**Goal of the exercise:**
Reproduce exactly, and only, the lines below from the one containing "Zoom Recorder (346, 1763)" through the one containing "create an account (500, 22)".

**Data to examine:**
——————————

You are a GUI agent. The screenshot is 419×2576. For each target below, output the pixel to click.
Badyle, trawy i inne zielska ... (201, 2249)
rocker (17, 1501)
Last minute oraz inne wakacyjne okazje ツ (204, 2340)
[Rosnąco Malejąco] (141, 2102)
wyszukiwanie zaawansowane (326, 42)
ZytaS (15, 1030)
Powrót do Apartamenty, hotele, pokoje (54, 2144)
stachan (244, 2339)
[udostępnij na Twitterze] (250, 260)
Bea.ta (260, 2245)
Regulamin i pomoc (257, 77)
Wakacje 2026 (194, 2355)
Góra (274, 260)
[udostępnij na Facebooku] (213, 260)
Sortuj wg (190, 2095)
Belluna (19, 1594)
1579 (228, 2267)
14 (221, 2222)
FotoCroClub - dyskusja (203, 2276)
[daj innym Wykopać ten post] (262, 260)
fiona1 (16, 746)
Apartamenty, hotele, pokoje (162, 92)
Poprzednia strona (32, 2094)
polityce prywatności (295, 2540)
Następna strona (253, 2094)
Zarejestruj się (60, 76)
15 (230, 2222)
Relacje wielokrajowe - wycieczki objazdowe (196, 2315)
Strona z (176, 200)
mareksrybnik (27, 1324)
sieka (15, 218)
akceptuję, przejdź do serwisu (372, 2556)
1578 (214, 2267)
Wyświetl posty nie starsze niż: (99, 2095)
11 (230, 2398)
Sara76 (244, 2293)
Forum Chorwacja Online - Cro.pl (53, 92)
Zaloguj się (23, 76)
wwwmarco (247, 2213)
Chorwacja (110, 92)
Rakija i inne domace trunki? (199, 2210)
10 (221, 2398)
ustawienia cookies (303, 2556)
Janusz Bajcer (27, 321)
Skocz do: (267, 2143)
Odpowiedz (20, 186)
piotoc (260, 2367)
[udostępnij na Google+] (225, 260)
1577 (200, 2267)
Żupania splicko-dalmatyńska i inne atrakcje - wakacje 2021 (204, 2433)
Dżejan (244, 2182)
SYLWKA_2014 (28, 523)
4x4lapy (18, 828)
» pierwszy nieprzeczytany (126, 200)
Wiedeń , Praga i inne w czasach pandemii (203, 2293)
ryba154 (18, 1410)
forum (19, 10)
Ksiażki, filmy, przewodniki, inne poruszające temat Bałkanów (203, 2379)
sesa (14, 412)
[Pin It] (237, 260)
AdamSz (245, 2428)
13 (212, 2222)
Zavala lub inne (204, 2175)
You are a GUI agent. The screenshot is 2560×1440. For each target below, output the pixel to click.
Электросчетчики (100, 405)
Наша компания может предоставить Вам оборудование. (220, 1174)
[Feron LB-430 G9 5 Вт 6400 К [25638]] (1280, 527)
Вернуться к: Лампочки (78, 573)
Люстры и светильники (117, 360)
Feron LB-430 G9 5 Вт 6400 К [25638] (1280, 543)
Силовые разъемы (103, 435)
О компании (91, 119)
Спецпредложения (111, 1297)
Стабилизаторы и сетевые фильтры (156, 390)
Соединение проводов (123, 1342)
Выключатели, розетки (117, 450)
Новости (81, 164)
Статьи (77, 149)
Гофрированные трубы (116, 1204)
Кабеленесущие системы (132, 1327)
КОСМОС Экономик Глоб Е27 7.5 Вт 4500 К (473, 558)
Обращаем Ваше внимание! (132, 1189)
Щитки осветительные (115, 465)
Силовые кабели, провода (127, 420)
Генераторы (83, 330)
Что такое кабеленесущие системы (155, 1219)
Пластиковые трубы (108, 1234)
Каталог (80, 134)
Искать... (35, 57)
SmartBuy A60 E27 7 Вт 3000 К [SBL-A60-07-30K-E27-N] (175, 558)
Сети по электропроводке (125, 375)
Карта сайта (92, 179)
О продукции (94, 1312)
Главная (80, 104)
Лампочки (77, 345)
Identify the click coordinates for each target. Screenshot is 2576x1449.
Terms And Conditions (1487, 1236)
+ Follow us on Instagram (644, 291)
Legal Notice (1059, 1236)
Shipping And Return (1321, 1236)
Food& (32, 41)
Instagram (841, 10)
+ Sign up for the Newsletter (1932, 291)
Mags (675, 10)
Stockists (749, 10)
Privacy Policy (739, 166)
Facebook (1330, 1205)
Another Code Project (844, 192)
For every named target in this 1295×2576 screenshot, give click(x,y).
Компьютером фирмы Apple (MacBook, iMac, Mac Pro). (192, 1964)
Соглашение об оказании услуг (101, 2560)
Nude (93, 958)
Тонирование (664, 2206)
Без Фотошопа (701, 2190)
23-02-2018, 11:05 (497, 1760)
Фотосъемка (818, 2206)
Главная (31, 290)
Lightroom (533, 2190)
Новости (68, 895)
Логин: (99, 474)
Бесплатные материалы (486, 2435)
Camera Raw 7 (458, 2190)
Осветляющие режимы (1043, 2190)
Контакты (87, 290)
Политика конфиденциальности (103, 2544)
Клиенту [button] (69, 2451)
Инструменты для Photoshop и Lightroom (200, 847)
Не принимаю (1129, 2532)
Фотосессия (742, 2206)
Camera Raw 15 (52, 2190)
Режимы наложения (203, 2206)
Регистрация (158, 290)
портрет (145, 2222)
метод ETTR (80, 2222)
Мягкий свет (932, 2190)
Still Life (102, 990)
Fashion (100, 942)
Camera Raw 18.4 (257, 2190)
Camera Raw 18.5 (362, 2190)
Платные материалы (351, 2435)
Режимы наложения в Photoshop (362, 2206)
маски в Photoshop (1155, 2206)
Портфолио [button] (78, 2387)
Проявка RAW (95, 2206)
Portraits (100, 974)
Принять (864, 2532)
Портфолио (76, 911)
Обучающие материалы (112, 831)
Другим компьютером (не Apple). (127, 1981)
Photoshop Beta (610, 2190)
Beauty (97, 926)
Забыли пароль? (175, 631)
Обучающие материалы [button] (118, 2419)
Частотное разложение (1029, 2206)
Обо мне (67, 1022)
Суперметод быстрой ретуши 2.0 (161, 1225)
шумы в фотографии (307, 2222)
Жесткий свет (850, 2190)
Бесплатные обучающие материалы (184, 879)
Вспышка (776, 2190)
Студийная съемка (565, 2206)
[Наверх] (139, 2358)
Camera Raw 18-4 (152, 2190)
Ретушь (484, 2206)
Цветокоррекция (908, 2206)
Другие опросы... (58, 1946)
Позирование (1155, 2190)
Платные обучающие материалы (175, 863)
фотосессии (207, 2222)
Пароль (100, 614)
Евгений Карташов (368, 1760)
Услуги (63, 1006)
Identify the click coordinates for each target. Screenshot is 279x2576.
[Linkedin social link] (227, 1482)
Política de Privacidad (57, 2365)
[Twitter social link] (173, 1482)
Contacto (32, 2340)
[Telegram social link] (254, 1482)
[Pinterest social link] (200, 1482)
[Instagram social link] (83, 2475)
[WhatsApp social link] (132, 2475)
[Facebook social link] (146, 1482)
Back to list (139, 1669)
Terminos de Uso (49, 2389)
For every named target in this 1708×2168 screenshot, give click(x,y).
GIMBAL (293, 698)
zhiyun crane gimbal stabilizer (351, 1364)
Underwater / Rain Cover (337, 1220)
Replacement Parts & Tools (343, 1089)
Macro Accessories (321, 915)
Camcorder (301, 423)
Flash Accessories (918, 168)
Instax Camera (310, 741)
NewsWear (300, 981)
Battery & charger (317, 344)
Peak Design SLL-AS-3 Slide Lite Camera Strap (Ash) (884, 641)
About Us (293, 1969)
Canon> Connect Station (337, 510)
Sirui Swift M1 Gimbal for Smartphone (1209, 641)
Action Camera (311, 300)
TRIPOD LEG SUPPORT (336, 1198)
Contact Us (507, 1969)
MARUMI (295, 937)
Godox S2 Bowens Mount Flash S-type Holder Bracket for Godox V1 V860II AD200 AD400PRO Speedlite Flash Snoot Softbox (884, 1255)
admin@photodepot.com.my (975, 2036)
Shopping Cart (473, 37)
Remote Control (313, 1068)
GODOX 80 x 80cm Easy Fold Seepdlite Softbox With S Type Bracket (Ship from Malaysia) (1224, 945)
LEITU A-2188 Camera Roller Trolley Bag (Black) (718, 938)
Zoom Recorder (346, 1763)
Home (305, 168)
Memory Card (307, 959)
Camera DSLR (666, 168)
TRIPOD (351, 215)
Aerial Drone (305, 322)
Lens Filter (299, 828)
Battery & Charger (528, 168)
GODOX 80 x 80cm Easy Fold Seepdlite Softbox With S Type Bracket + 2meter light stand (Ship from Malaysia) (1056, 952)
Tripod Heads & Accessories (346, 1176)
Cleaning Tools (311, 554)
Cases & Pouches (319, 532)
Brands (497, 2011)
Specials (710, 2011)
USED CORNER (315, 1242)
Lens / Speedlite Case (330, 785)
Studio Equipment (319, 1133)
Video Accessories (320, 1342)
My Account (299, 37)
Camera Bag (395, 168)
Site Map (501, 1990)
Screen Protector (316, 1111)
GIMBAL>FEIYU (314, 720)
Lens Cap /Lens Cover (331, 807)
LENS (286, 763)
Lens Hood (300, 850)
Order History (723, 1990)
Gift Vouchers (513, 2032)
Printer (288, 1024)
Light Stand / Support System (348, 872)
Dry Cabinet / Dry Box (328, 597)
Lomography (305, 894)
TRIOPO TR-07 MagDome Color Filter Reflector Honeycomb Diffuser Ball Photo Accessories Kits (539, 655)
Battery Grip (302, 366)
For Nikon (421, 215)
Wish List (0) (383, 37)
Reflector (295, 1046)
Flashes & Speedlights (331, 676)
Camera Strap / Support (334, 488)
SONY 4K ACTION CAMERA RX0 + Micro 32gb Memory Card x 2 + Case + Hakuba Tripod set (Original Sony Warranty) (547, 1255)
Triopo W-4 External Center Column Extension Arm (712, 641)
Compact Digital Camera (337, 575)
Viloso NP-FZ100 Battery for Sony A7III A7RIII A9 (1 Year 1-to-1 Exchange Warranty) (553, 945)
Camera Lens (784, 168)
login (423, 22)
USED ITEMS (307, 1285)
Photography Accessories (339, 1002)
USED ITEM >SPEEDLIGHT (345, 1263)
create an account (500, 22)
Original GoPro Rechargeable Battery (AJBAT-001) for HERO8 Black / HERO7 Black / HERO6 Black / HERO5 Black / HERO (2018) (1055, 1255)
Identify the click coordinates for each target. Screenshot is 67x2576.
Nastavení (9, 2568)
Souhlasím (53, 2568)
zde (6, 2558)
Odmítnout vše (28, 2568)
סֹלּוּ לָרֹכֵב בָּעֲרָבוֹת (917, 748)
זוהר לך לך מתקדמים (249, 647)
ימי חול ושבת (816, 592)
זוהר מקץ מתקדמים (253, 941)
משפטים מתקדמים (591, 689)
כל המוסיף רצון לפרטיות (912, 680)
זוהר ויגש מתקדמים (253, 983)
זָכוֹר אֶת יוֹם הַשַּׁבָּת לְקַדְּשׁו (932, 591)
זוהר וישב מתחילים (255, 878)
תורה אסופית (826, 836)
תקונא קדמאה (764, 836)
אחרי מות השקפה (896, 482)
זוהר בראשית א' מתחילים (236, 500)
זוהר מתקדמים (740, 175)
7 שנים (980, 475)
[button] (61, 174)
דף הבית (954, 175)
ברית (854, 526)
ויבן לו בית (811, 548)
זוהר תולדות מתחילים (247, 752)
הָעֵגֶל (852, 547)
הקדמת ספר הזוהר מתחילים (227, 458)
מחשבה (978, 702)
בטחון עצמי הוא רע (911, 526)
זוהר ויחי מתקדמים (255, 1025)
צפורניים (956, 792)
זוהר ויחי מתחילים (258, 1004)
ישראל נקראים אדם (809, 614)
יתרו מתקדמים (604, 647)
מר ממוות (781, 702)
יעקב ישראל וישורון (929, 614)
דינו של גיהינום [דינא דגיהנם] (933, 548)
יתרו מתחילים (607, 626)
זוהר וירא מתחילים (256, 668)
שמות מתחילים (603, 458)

——————————

**Solution for this exercise:**
Zoom Recorder (346, 1763)
Home (305, 168)
Memory Card (307, 959)
Camera DSLR (666, 168)
TRIPOD (351, 215)
Aerial Drone (305, 322)
Lens Filter (299, 828)
Battery & Charger (528, 168)
GODOX 80 x 80cm Easy Fold Seepdlite Softbox With S Type Bracket + 2meter light stand (Ship from Malaysia) (1056, 952)
Tripod Heads & Accessories (346, 1176)
Cleaning Tools (311, 554)
Cases & Pouches (319, 532)
Brands (497, 2011)
Specials (710, 2011)
USED CORNER (315, 1242)
Lens / Speedlite Case (330, 785)
Studio Equipment (319, 1133)
Video Accessories (320, 1342)
My Account (299, 37)
Camera Bag (395, 168)
Site Map (501, 1990)
Screen Protector (316, 1111)
GIMBAL>FEIYU (314, 720)
Lens Cap /Lens Cover (331, 807)
LENS (286, 763)
Lens Hood (300, 850)
Order History (723, 1990)
Gift Vouchers (513, 2032)
Printer (288, 1024)
Light Stand / Support System (348, 872)
Dry Cabinet / Dry Box (328, 597)
Lomography (305, 894)
TRIOPO TR-07 MagDome Color Filter Reflector Honeycomb Diffuser Ball Photo Accessories Kits (539, 655)
Battery Grip (302, 366)
For Nikon (421, 215)
Wish List (0) (383, 37)
Reflector (295, 1046)
Flashes & Speedlights (331, 676)
Camera Strap / Support (334, 488)
SONY 4K ACTION CAMERA RX0 + Micro 32gb Memory Card x 2 + Case + Hakuba Tripod set (Original Sony Warranty) (547, 1255)
Triopo W-4 External Center Column Extension Arm (712, 641)
Compact Digital Camera (337, 575)
Viloso NP-FZ100 Battery for Sony A7III A7RIII A9 (1 Year 1-to-1 Exchange Warranty) (553, 945)
Camera Lens (784, 168)
login (423, 22)
USED ITEMS (307, 1285)
Photography Accessories (339, 1002)
USED ITEM >SPEEDLIGHT (345, 1263)
create an account (500, 22)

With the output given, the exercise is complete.